Jurassic World : Rebirth Film américain de Gareth Edwards (2025), avec Scarlett Johansson, Jonathan Bailey, Mahershala Ali, Rupert Friend, Manuel Garcia-Rulfo, Luna Blaise, David Iacono, Audrina Miranda, Bechir Sylvain, Ed Skrein, Philippine Velge… 2h13. Sortie le 4 juillet 2025.
Jonathan Bailey et Scarlett Johansson
Il y a un peu plus de trente ans, Steven Spielberg faisait entrer le cinéma dans une nouvelle ère avec Jurassic Park, en donnant vie à l’un des plus grands fantasmes de l’humanité : les dinosaures. Des animaux préhistoriques et fantasmatiques que le cinéma avait jusqu’alors immortalisés à l’aide d’une panoplie d’artifices éprouvée dans le domaine de l’animation qui allait de Gertie le dinosaure (1914) de Windsor McKay aux versions successives du Monde perdu. Pour la première fois, en portant à l’écran un roman d’anticipation de Michael Crichton, l’apprenti-sorcier du Nouvel Hollywood conférait une existence crédible à un bestiaire jusqu’alors fantasmatique que le cinéma avait résumé ironiquement sous la forme du squelette géant anéanti par Katharine Hepburn dans L’impossible monsieur Bébé (1938) d’Howard Hawks. Comme pour attester de sa propre impuissance à lui donner vie de façon vraisemblable. Trois Jurassic Park, puis désormais quatre Jurassic World ont contribué à élever ce concept à un niveau de sophistication et de réalisme qui reflète les progrès accomplis par les effets spéciaux depuis l’avènement du numérique. C’est aujourd’hui Gareth Edwards qui reprend les rênes de cette franchise, fort d’une expertise qui lui a valu de se frotter à Godzilla, Rogue One : A Star Wars Story et même aux menaces que fait peser l’intelligence artificielle dans The Creator. Il cochait donc toutes les cases pour s’atteler à son tour à cette franchise souvent considérée comme un véritable banc d’essai technologique.

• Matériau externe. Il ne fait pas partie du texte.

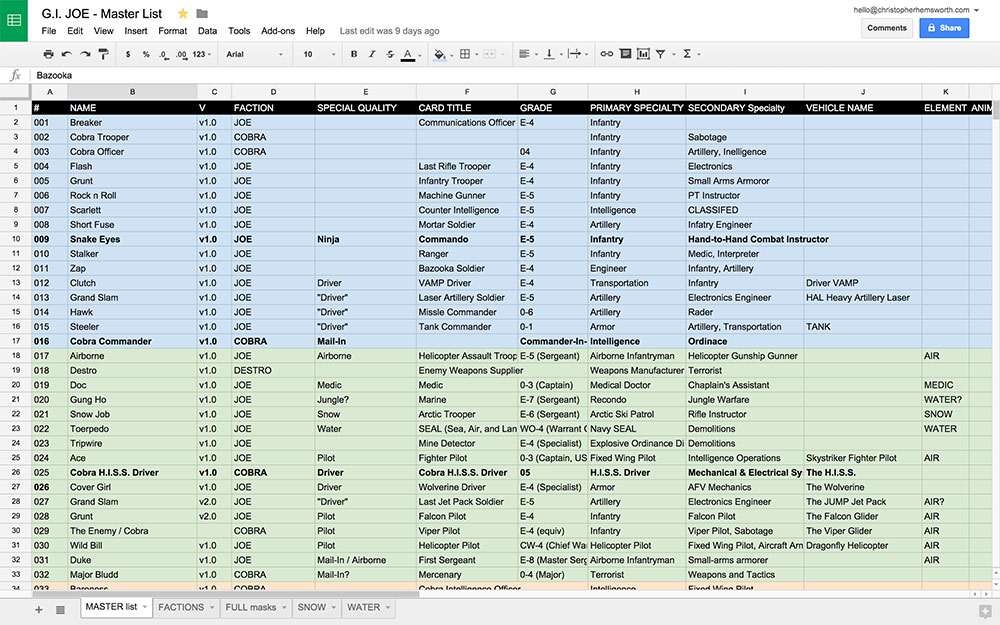Switch to the FACTIONS sheet tab
The height and width of the screenshot is (625, 1000).
coord(181,607)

D’entrée de jeu, on se retrouve il y a dix-sept ans, c’est-à-dire entre l’ultime volet de Jurassic Park et le premier de Jurassic World. Pendant une demi-heure, le scénariste des deux opus originels, David Koepp, qui semblait revenu en forme avec les deux derniers films de Steven Soderbergh, fait du remplissage en contournant les pièges des fameuses scènes d’exposition. Le film met un certain temps à démarrer et s’attache à deux groupes distincts : un père en bateau à voile avec ses deux filles et le petit ami de l’aînée, et des scientifiques accompagnés d’un commanditaire qui entend récupérer l’ADN de trois types de créatures préhistoriques afin de pouvoir en cloner de nouveaux à des fins pas très claires, là où le savant de service préconise quant à lui de mettre à disposition le résultat de leurs recherches en Open Source. Tout ce joli monde se retrouve confronté à des espèces d’autant plus agressives qu’elles sont issues de croisements aléatoires. Il n’est plus question ici de T-Rex et autres dinosaures identifiés, mais de mutants dégénérés aux mâchoires démesurées qui sont revenus à l’état sauvage sur l’île où leurs créateurs les ont abandonnés quand le grand public s’en est désintéressé. Seule exception, un petit modèle qui devient la mascotte de la seule enfant du groupe mais demeure paradoxalement inoffensif, comme si sa gentillesse suspecte était un argument en soi pour lancer une gamme de peluches à son effigie. Jurassic World : Renaissance atteint les limites du genre par son bégaiement à l’envi d’une formule qui ne cherche même plus à surprendre. Personne n’y force vraiment son talent, à commencer par Scarlett Johansson qui n’en avait pas besoin, et le résultat est à la mesure de cette absence de motivation généralisée. Pas une scène n’est vraiment originale et l’on sent trop que cette entreprise n’a été conçue que pour de mauvaises raisons par des artistes de qualité qui ont chèrement marchandé leur présence au générique. Comment donc Steven Spielberg et le producteur Frank Marshall ont-ils pu cautionner un ersatz d’une telle médiocrité ? C’est vraiment le film de trop pour cette saga bégayante qui confirme combien Hollywood a besoin de se renouveler pour ne pas mourir.